Top of Selected passage

V. Sethuraman, J.
1. This petition has been filed against an order in I A. No. 483 of 1976 in O. S. No. 149 of 1975 on the file of the Subordinate Judge, Erode That I. A. came to be filed by the 1st defendant for her appointment as the guardian of the 3rd defendant, who, though a major, was stated to be of unsound mind. There was no counter filed and when the matter came up for final orders the learned Subordinate Judge by his order dated 28th April, 1976 cryptically observed:
The 3rd defendant appeared in person on 17th April, 1976. I found him on examination as a man quite sane. Hence, I do not find that the petition is maintainable. Petition is dismissed.
The unsuccessful applicant has now come forward with the present revision.
2. The learned Counsel for the petitioner contended that the Court below was wrong in passing the Order in the manner it did. It was also submitted that a regular judicial enquiry as to the lunacy or insanity should have been conducted and conclusion arrived at on that basis.
3. For this purpose, my attention was drawn to three decisions. The first one is Ramanathan v. Somasundaram : (1941)1MLJ234 , wherein after the final disposal of the suit by the appellate Court, the major defendant's mother put in applications for her appointment as his guardian-ad-interim on the ground of the defendant's mental in firmity and inability to manage his affairs and for applying the provisions of the Madras Agriculturists Relief Act to the appellate decree. The applications were remitted to the lower Court which instead of holding regular judicial inquiry contemplated by Rule 15 of Order 32 of the Code of Civil Procedure thought it sufficient to rely on the previous history of the litigation and on its own opinion formed after looking at the defendant and eliciting answers to some questions. The mother was given no opportunity of adducing evidence specially in the shape of doctor's certificate. It was held that it was incumbent on the Court to hold a regular judicial inquiry and desirable to invite the parties to adduce proper evidence even if the parties were somewhat indifferent, especially where the consequence of the dismissal of the petition would be to prevent the application of the provisions of the Madras Agriculturists' Relief Act. The fact that a person was a man of weak intelligence was held not to be a sufficient ground to hold that he is an insane person or to appoint a guardian ad litem and that it depends on the degree of weakness of intelligence.

Bottom of Selected passage
Top of Extracted material

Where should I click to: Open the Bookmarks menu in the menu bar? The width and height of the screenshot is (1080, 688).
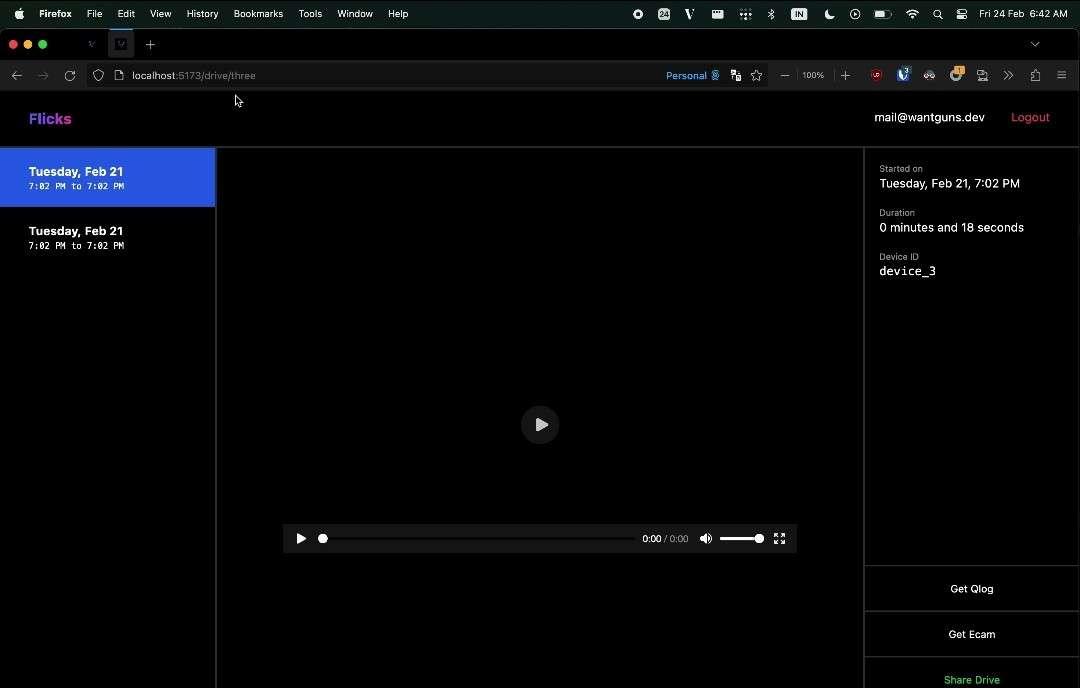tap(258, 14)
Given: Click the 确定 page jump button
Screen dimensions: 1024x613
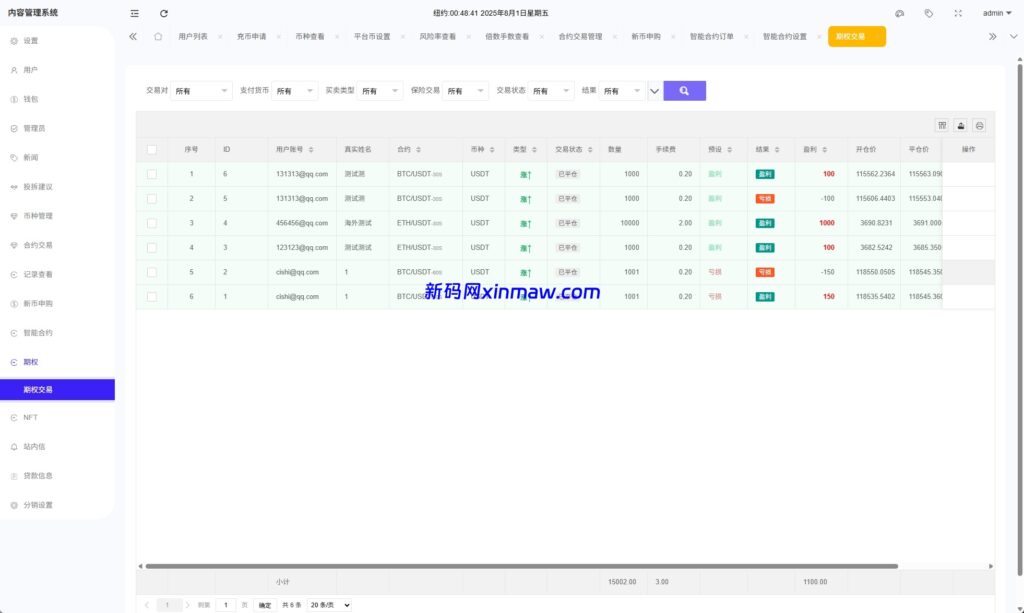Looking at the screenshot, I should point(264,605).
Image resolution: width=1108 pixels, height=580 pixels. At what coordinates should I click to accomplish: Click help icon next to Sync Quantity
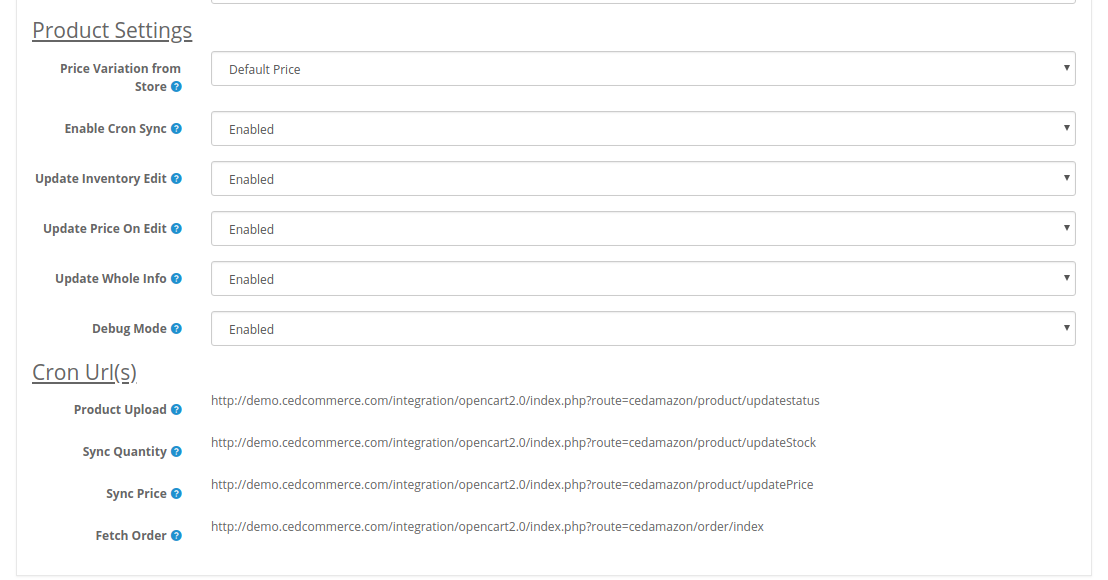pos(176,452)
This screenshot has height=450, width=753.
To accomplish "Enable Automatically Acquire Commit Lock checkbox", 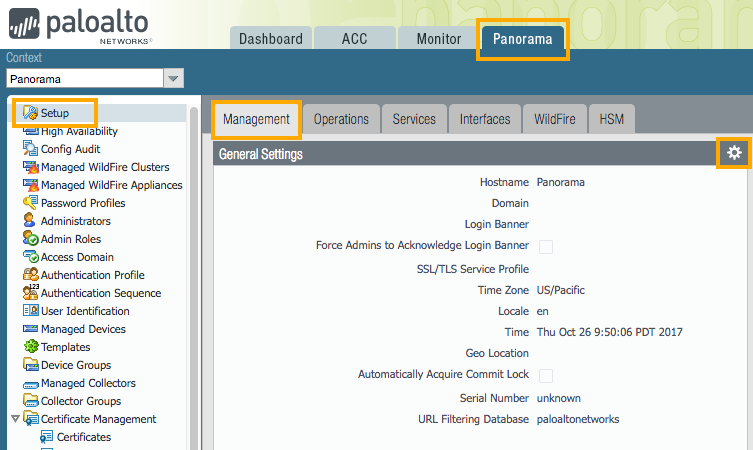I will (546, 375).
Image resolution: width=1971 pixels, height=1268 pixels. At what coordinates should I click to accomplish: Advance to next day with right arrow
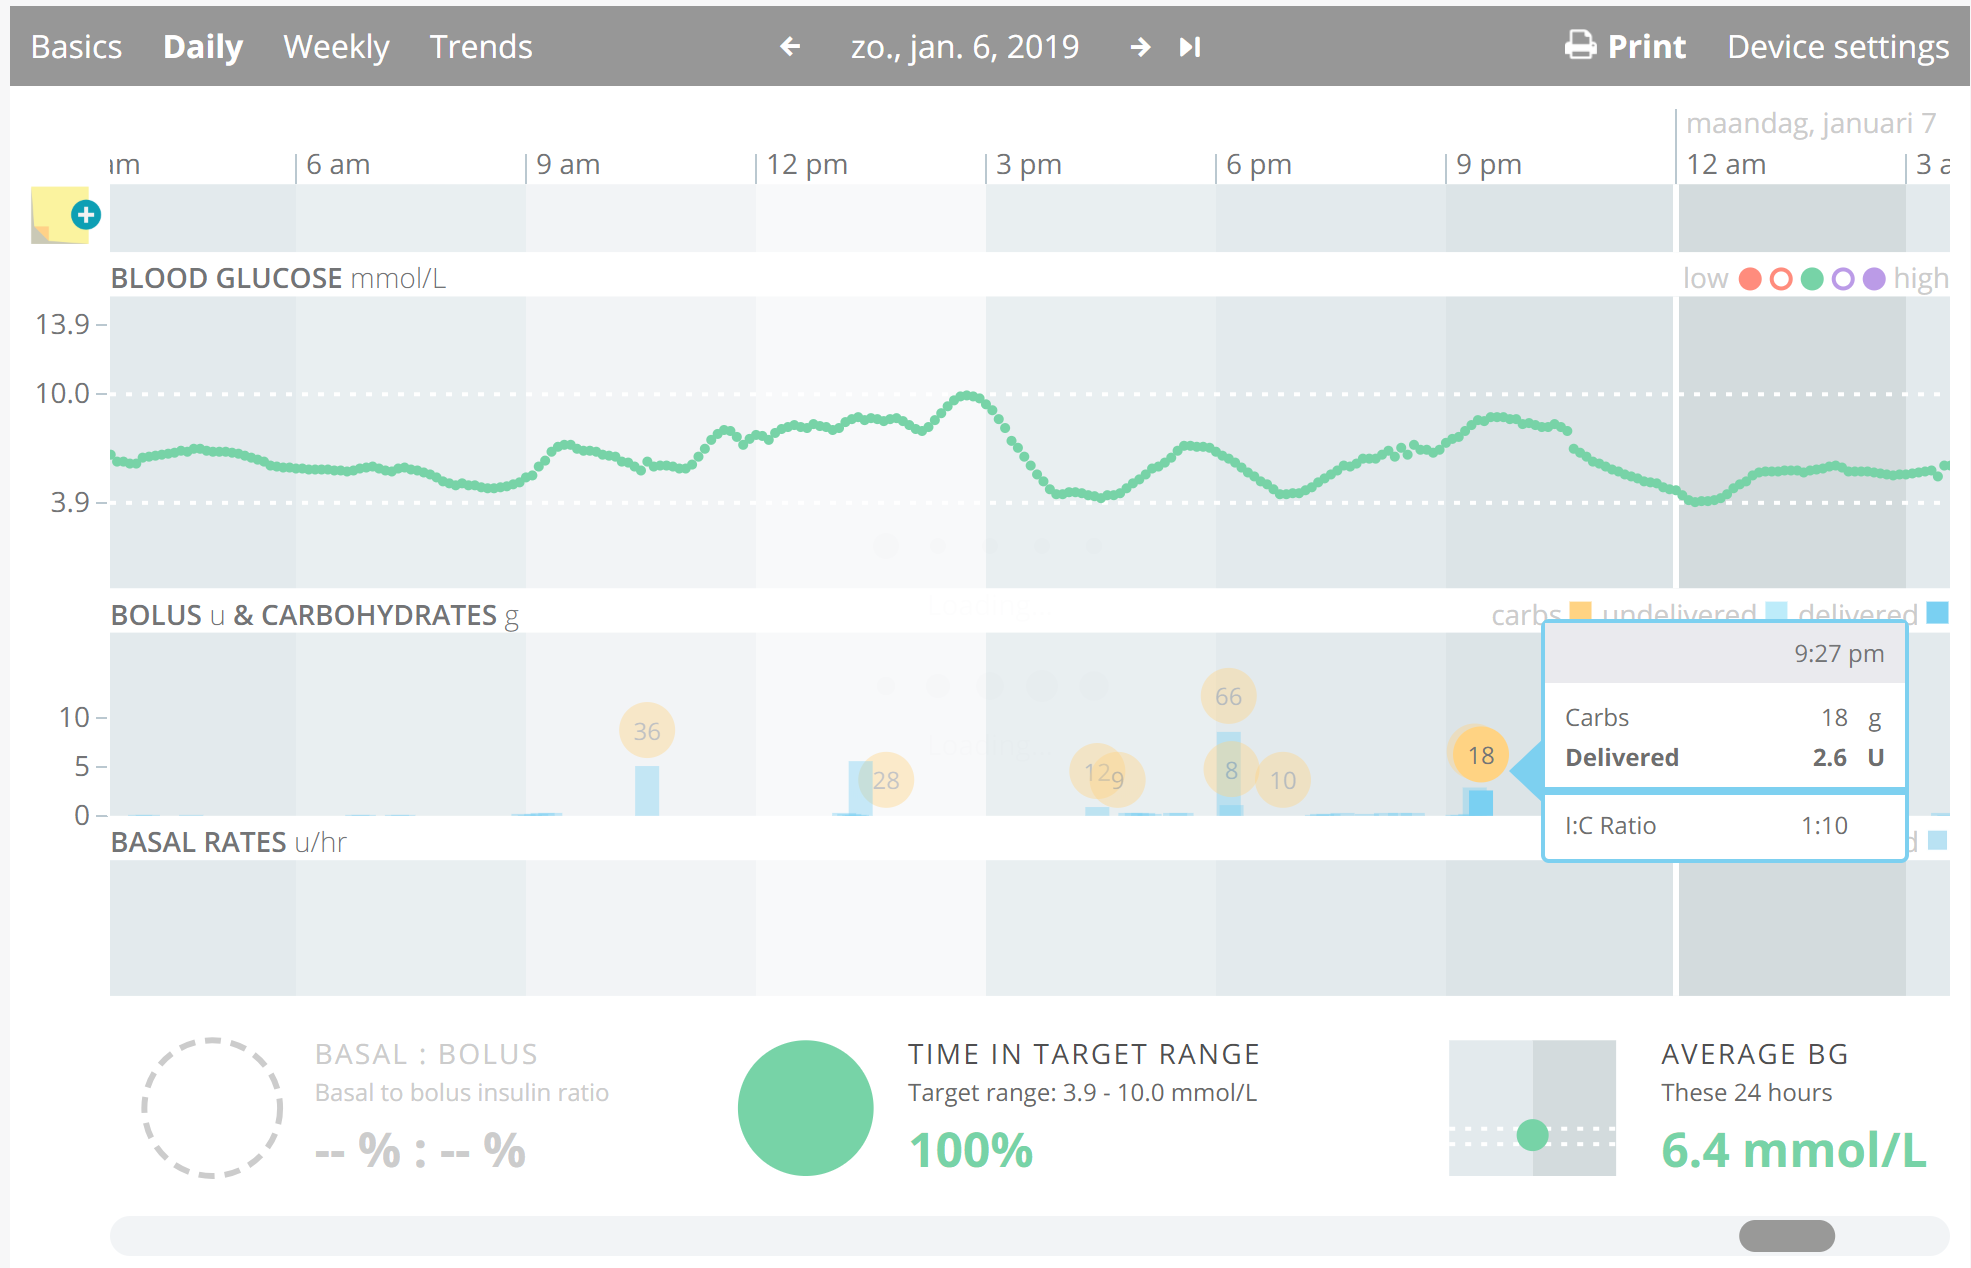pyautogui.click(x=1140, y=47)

Bottom of Extracted material

** Exercise 1 **
Answer these questions from the judgment on the guardianship petition:
(a) Which defendant filed the application, and whose guardian did she ask to be appointed?
(b) On what date did the 3rd defendant appear in person before the Subordinate Judge?
(c) In Ramanathan v. Somasundaram, what kind of evidence was the mother given no opportunity to adduce?
** Exercise 2 **
Go on with the judgment on the guardianship petition from the point where it stops.

** Response area 1 **
(a) The 1st defendant filed it, asking to be appointed guardian of the 3rd defendant.
(b) 17th April, 1976.
(c) A doctor's certificate.

** Response area 2 **
4. Panchapakesa Ayyar, J., in Balakrishnan v. Balachandran : (1956)1MLJ459 had also to consider a similar question and after referring to Order 32, Rule 15, Civil Procedure Code, it was pointed out that:
The procedure involves a judicial enquiry which consists normally of two parts: (1) questioning the lunatic by the Judge himself in open Court, or in chambers, in order to see whether he is really a lunatic and of unsound mind, and (2) as the Court is generally presided over by a layman, to send the alleged lunatic to a doctor, for report about his mental condition after keeping him under observation for some days. That observation need not necessarily mean detaining the man even in hospital. It is enough if the doctor applies the tests at periodical visits to him spread over two or three days, and then gives his conclusions. When this elementary precaution of a judicial enquiry prescribed by law is not observed, I am afraid that the laws of this country will not allow a man to be declared a lunatic and a guardian appointed for him on such basis.
It is true that in this decision the caution to be exercised before declaring a person as lunatic and appointing a guardian, is indicated. In other words, the need for circumspection, before passing such an order is emphasised. However, the need for and scope of the enquiry to be conducted are indicated in the decision and that is what is relevant here.
5. In S.C. Karayalar v. V. Karaylar : AIR1968Mad346 the duty of a Court to act judicially in the interest of justice in a case of this kind has been reiterated. It was pointed out that the Court has to give a clear finding that the person concerned by reason of his infirmity is incapable of protecting his interest. In this case, also the caution that has to precede the declaration of a person as of insane mind is indicated, but what is necessary to remember is the enunciation of the scope of the provisions of Order 32, Rule 15, Civil Procedure Code. As pointed out in Ramanathan v. Somasundaram : (1941)1MLJ234 the questions and answers if reduced to writing would make it possible for a Court of revision to decide whether the conclusions arrived at on any aspect of the case was justifiable.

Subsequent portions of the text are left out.